Você divulgou o blog?
Comecei
a escrever em março deste ano e coloquei o endereço no meu Facebook
para discutir o assunto com os amigos. “Será que a escola pública é
ruim mesmo?” era o que eu queria discutir. E o Gilberto Dimenstein
ficou sabendo dele através de uma colega de trabalho e escreveu sobre
ele em sua coluna da Folha de S. Paulo. Daí em diante, a audiência
aumentou muito.

O preconceito com a escola pública é o mesmo em relação aos hospitais públicos?
Sim.
Estou numa faixa social onde muitas vezes as pessoas acham que só na
rede privada vai ter serviço de qualidade. O Hospital das Clínicas, por
exemplo, é sensacional.

Por que isso acontece?
Porque as pessoas têm medo mesmo. No Brasil as coisas são muito loucas.

Você recomenda matricular os filhos na escola pública?
Não
recomendo nada para ninguém. Mas para mim está sendo satisfatório, e
escrevi isso no blog.
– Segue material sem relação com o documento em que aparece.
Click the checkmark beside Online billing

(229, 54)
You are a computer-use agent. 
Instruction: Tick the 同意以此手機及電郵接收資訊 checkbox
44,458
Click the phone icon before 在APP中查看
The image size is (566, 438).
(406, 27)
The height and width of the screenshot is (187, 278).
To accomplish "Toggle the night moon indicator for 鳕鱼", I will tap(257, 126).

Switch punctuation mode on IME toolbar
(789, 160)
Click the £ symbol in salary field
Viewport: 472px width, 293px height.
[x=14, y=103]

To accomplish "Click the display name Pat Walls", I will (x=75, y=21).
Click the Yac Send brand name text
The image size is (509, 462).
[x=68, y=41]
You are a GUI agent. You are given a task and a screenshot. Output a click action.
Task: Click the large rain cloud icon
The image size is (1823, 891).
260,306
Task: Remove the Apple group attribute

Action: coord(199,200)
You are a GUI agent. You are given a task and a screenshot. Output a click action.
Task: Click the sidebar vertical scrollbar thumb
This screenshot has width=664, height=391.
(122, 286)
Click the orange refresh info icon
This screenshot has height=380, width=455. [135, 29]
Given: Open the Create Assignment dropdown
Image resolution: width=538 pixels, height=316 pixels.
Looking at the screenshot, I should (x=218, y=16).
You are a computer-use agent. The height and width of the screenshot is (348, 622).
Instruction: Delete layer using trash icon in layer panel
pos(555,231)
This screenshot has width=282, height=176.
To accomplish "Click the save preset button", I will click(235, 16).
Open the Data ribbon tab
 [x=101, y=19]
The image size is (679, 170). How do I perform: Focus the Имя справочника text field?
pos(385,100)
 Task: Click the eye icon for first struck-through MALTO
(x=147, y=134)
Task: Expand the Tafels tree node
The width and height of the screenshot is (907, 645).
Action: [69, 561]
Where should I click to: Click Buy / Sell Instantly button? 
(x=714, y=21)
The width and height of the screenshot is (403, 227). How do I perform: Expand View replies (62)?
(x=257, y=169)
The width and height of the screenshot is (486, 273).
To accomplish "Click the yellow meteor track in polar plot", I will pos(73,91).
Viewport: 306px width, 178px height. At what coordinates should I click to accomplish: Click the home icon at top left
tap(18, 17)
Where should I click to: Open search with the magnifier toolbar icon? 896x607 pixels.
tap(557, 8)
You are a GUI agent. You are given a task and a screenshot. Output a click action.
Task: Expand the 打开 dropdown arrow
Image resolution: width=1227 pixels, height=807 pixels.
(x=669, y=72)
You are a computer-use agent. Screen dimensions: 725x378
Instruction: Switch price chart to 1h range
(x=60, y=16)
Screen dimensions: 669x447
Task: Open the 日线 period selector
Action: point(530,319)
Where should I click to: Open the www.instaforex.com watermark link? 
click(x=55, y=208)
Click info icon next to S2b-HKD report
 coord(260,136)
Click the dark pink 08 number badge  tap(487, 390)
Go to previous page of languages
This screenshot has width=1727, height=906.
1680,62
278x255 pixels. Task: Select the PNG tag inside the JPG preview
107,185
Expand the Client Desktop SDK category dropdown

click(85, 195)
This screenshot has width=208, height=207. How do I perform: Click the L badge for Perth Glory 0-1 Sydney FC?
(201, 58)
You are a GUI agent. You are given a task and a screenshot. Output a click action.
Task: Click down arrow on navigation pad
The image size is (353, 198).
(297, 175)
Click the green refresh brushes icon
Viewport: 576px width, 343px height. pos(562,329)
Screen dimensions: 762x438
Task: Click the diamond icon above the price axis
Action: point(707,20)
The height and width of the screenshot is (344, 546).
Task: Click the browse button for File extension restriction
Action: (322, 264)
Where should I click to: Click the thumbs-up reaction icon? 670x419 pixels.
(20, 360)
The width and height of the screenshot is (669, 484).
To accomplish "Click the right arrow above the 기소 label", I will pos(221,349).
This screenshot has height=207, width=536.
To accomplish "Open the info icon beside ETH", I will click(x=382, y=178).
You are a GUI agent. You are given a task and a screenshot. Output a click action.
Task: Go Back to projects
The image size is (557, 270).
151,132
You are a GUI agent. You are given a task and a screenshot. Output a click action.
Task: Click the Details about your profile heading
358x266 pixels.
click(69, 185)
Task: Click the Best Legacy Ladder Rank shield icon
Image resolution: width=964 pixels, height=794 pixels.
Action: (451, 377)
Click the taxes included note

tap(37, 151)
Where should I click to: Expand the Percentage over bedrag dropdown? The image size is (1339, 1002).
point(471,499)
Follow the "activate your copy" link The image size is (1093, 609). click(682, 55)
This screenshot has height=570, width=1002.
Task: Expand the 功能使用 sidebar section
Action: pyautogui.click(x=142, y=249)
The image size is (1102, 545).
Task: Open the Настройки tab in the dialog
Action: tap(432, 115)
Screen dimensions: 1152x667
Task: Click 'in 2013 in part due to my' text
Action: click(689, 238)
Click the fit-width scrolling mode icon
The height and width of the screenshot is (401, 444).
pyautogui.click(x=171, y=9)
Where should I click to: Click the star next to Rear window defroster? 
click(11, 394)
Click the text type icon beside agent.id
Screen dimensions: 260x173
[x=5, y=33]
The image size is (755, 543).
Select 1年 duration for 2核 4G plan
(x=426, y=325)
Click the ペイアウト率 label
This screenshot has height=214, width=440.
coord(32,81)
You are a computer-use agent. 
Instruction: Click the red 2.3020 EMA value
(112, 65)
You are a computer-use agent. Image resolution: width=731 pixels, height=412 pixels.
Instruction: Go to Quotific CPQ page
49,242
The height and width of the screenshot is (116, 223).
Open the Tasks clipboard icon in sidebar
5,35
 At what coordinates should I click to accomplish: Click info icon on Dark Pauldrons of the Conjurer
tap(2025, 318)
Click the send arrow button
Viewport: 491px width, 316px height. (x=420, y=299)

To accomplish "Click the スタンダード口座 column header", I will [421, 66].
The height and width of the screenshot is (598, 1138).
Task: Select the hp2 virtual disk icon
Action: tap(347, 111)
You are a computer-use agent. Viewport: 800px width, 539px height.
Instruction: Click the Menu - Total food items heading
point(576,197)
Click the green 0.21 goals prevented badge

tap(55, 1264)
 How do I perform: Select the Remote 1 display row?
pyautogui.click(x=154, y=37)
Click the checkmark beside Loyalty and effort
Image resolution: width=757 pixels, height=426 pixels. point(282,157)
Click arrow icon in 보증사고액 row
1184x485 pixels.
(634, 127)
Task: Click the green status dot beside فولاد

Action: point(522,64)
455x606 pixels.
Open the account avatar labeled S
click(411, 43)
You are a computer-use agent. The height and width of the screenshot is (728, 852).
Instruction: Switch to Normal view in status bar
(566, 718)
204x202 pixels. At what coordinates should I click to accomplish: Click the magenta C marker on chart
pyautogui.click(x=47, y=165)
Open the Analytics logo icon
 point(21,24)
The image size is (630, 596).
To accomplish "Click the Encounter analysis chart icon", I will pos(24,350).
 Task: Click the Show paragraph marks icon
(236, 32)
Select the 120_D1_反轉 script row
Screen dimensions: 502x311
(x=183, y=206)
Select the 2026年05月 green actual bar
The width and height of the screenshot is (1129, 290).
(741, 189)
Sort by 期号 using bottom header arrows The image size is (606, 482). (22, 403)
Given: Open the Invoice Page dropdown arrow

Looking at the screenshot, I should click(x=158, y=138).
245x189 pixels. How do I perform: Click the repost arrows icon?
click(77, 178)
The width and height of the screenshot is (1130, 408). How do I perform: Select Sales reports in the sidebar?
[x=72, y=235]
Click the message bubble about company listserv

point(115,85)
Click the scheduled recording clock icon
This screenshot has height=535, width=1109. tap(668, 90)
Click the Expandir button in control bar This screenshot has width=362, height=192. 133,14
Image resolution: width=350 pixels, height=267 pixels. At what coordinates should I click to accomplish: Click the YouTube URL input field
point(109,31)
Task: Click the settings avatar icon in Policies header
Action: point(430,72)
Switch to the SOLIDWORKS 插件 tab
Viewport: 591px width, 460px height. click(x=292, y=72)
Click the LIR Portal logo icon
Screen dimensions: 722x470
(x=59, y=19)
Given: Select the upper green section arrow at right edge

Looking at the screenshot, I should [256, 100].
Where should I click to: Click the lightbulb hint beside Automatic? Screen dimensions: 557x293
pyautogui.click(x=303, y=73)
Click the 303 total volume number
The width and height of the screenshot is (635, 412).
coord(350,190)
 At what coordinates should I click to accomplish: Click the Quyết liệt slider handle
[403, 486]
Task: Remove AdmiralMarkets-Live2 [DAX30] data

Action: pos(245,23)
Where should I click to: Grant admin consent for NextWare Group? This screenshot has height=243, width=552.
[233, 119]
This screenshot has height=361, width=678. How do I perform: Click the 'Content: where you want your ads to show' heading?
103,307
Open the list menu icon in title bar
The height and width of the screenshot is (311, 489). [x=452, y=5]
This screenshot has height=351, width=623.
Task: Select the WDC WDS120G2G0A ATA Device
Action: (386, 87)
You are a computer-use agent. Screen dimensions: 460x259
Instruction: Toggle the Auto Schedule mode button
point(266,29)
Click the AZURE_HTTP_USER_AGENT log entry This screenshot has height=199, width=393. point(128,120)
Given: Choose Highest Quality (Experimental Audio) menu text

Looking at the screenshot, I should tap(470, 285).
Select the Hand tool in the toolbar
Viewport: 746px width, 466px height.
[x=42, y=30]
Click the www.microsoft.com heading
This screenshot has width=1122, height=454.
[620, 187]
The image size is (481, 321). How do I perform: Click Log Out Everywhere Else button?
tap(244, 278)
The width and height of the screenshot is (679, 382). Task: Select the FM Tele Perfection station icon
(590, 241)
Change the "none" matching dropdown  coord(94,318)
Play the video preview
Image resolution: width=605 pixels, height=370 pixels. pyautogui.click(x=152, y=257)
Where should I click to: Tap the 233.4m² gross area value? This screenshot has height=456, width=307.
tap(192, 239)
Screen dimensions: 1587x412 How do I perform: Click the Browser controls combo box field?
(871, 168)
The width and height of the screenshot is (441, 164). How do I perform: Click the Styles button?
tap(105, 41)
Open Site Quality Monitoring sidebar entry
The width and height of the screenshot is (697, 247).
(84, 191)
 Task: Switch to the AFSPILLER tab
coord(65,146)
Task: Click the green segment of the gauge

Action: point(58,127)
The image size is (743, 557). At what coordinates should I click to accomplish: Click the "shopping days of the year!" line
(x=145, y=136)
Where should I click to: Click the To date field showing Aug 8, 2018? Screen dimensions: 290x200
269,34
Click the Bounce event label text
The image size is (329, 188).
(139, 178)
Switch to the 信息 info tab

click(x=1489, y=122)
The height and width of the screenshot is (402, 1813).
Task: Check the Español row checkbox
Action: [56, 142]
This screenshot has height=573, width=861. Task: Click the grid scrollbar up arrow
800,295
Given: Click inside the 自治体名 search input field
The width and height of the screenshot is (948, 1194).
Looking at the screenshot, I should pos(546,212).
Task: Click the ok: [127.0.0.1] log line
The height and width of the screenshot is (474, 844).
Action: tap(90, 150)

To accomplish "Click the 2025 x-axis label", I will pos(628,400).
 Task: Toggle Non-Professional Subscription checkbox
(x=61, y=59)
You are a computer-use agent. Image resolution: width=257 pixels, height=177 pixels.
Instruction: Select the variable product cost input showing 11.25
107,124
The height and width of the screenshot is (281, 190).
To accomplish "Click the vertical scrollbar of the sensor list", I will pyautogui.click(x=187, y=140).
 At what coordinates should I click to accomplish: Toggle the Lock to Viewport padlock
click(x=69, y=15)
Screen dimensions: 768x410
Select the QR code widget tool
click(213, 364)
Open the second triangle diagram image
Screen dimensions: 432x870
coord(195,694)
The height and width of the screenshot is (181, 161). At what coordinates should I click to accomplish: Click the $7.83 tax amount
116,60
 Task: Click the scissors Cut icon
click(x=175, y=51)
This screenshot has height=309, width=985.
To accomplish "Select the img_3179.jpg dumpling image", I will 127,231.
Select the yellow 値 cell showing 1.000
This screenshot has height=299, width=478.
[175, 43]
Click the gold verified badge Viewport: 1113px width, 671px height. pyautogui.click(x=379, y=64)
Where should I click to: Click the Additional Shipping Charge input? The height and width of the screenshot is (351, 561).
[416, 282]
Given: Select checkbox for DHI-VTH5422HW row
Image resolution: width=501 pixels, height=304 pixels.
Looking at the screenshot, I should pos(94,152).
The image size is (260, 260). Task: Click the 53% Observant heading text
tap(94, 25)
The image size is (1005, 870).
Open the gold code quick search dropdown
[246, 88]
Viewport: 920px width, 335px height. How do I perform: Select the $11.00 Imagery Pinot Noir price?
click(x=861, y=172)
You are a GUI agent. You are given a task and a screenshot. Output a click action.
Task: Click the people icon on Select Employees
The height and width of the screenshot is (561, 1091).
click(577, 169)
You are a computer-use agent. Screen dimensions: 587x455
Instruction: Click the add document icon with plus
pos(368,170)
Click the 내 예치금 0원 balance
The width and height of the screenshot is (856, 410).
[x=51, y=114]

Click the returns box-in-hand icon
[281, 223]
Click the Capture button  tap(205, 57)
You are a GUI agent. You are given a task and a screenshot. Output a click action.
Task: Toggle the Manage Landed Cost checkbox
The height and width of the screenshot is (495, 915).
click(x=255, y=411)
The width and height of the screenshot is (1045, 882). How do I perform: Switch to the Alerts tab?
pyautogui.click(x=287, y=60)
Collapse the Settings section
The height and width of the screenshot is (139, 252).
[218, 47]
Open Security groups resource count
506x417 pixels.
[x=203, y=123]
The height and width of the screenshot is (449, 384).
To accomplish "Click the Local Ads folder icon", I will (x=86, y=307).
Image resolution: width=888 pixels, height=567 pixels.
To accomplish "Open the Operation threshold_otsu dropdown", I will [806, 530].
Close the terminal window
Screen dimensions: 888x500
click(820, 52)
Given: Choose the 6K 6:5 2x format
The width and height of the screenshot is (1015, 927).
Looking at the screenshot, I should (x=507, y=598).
E ainda bem, porque não dá para pedir o dinheiro
de volta! (risos)

Concluindo, você está achando positiva a experiência?
Sim,
estou achando muito positivo para eles e para mim. Na reunião de pais,
tinha uma ida ao teatro e apenas os primeiros que levassem a
autorização poderiam ir. Eu achava que todos deveriam ir. Uma mãe
argumentou que é bom, porque mostra o interesse de quem quer ir
realmente. São outras visões. Isso é bom.